On 12/04/2011 09:10 AM, Claudio Jeker wrote:
On Sun, Dec 04, 2011 at 01:35:33PM +0100, Sebastian Reitenbach wrote:
On Sunday, December 4, 2011 13:24 CET, Camiel Dobbelaar<c...@sentia.nl> wrote:
On 4-12-2011 13:01, Sebastian Reitenbach wrote:
the default maximum size of the tcp send and receive buffer used by the
autosizing algorithm is way too small, when trying to get maximum speed with
high bandwidth and high latency connections.
I have tweaked SB_MAX on a system too, but it was for UDP.
When running a busy Unbound resolver, the recommendation is too bump the
receive buffer to 4M or even 8M. See
http://unbound.net/documentation/howto_optimise.html
Otherwise a lot of queries are dropped when the cache is cold.
I don't think there's a magic value that's right for everyone, so a
sysctl would be nice. Maybe separate ones for tcp and udp.
I know similar sysctl's have been removed recently, and that they are
sometimes abused, but I'd say we have two valid use cases now.
So I'd love some more discussion. :-)
since they were removed, and there is this keep it simple, and too many
knobs are bad attitude, which I think is not too bad, I just bumped the
SB_MAX value.
If there is consensus that a sysctl would make sense, I'd also look into
that approach and send new patch.
SB_MAX is there to protect your system. It gives a upperbound on how much
memory a socket may allocate. The current value is a compromize. Running
with a huge SB_MAX may make one connection faster but it will cause
resource starvation issues on busy systems.
Sure you can bump it but be aware of the consequneces (and it is why I
think we should not bump it at the moment). A proper change needs to
include some sort of resource management that ensures that we do not run
the kernel out of memory.
How many high speed high latency connections would it take to use a
"significant" proportion of kernel memory? Waving hands at the problem:
at 500 ms round trip delay, a 1Gb/s interface saturated link = 63MB
buffers per direction. A 100Mb/sec link would use 7MB per direction.
Multiple sockets on such a link should use a similar amount in total
using the autosizing algorithm. If this is approximately correct,
documenting a formula might be useful for sysadmins.

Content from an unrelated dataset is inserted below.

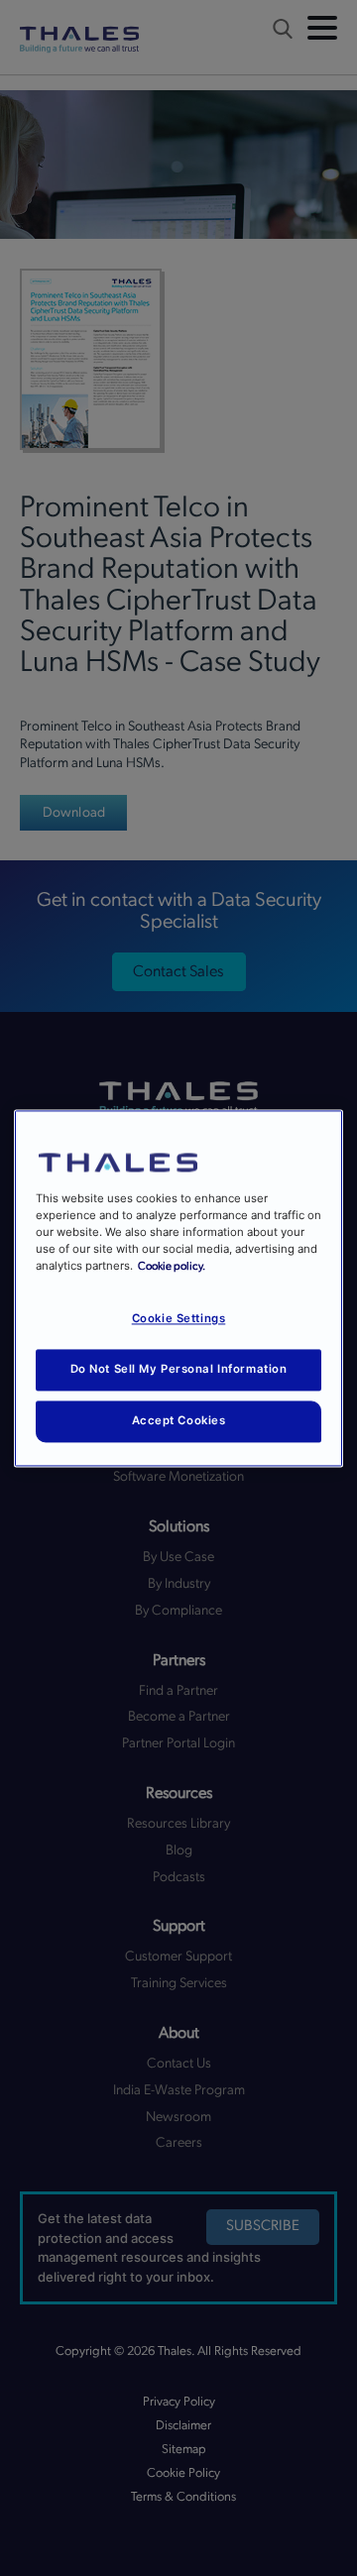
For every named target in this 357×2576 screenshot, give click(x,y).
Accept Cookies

A system with 512MB physical memory should be able to saturate 2 or 3
100Mb/s links with large delays without seriously depleting kernel
memory. It seems unlikely that a small system with multiple saturated
1Gb/s links (or 1 10Gb/s link) could do anything very useful.
The pathological case: many sockets each one sequentially saturating the
link and then going idle. The current limit does not defend against this.
To generalize this problem: kernel memory is limited. It is autosized at
boot time. Allowing any kernel subsystem to use a large amount
jeopardizes system stability.
Does it make sense, philosophically and technically, to allow the
sysadmin to add physical memory to the kernel at run time, perhaps
limited to (arbitrarily) 50% of physical memory?
Geoff Steckel